I am reading on Riemann surfaces and I am trying to understand the notion of branch cut and branch points. I'm reading from Applied Complex Analysis by Yue Kuen Kwok.
Specifically, from page 121, he explains why the function $f(z)=(z^2-1)^{\frac{1}{2}}$ has two branch points $z=1$ and $z=-1$.
My understanding, vaguely speaking is that, if we pick an arbitrary point in $\mathbb{C}$ and 'circle' around either of these points (-1 or 1), the value of the argument of the function changes by $2\pi$ after we transverse angle around the point . so $z=1,-1$ are branch points.
But if we circle around both points together along a sufficiently large circle, the arguments cancel out and we end up with the original function we started with (same argument). so $z=\infty$ is not a branch point.
Also the function $f(z)=z+(z^2-1)^{\frac{1}{2}}$ has branch points $z=1,-1,\infty$ and the explanation is that the argument increases by $2\pi$ after circling around the two point $z=1$ and $z=-1$ together along a sufficiently large circle. So $z=\infty $ is one of the branch points in an addition to $z=1, z= -1$.

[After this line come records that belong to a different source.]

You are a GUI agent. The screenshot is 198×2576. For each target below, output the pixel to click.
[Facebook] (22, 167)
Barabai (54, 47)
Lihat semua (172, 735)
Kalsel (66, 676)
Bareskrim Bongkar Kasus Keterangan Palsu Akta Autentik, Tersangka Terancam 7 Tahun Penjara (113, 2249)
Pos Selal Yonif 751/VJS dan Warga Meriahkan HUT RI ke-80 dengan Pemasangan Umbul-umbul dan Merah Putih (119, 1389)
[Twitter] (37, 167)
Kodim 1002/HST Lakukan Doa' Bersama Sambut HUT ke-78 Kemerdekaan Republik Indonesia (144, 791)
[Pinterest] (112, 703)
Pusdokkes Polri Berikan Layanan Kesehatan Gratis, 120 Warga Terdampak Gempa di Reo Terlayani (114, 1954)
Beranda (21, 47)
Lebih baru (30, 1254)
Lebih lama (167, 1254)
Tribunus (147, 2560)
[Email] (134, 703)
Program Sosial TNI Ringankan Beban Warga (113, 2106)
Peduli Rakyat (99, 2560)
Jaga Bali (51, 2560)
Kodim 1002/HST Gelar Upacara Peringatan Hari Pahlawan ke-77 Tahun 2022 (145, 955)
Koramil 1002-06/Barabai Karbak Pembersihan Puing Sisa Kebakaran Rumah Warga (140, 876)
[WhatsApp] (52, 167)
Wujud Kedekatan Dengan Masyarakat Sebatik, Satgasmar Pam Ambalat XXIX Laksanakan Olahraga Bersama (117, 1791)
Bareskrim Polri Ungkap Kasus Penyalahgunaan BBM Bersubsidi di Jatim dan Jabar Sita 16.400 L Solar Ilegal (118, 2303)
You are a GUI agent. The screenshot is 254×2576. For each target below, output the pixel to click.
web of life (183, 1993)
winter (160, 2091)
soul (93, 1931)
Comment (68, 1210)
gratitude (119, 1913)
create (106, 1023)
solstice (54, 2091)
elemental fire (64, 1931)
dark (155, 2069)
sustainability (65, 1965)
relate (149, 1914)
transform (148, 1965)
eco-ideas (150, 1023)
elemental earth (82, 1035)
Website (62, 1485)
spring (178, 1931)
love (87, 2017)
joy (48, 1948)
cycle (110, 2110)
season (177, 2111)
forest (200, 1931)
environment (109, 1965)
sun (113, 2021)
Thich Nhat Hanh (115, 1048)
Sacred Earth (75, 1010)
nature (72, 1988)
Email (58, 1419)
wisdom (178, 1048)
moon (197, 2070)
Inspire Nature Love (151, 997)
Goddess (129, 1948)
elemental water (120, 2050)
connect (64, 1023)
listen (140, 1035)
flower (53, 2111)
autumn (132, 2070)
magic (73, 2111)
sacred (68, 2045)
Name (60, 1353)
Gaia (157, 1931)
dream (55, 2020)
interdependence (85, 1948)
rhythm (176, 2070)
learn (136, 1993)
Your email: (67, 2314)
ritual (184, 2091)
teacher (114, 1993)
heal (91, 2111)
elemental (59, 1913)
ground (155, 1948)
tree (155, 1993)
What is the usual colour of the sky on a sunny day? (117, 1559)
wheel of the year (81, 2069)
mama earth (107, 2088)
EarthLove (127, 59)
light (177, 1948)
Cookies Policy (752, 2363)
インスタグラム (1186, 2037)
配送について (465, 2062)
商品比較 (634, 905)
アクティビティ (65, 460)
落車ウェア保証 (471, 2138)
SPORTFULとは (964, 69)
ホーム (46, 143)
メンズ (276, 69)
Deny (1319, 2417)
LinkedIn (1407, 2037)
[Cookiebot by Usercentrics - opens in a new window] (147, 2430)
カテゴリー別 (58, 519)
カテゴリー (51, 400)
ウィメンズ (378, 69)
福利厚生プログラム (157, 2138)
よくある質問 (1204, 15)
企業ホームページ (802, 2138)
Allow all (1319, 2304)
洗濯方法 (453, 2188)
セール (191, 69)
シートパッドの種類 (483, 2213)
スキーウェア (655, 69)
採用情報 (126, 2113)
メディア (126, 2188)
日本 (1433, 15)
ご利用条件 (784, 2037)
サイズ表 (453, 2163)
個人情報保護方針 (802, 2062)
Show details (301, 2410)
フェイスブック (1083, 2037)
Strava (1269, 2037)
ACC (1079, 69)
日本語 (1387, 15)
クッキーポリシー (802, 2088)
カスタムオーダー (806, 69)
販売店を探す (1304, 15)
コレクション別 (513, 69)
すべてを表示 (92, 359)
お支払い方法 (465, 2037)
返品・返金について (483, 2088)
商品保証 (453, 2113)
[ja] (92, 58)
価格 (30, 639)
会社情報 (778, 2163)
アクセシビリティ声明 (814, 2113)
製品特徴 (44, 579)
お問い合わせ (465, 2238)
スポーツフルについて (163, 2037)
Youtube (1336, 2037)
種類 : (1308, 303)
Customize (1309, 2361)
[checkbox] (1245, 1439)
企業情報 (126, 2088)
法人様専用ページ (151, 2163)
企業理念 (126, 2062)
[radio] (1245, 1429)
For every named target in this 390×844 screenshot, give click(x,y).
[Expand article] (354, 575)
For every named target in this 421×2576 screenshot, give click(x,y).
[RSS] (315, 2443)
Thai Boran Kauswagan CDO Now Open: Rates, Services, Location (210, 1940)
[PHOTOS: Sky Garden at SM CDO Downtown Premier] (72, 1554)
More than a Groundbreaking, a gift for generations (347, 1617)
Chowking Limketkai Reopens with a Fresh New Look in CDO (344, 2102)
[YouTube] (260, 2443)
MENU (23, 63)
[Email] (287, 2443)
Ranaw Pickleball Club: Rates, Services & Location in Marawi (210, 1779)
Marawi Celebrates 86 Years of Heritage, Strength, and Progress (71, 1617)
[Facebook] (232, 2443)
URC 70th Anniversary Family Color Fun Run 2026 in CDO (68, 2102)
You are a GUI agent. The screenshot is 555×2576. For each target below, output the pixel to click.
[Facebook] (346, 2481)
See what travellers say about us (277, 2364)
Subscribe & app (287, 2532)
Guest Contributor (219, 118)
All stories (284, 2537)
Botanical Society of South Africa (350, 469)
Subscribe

My question is that, the function $f(z)=z+(z^2-1)^{\frac{1}{2}}$ is one of the branches of the inverse Joukowski map, so why is $z=\infty$ NOT a branch point of the inverse Joukowski map?
Note that we have
$$\text{Res}\left(\sqrt{z^2-1},z=\infty\right)=-\text{Res}\left(\frac1{z^2}\sqrt{\frac1{z^2}-1},z=0\right)=0$$
Since the Laurent expansion of $\frac1{z^2}\sqrt{\frac1{z^2}-1}$, for $|z|<1$, has only even powers of $z^{-1}$.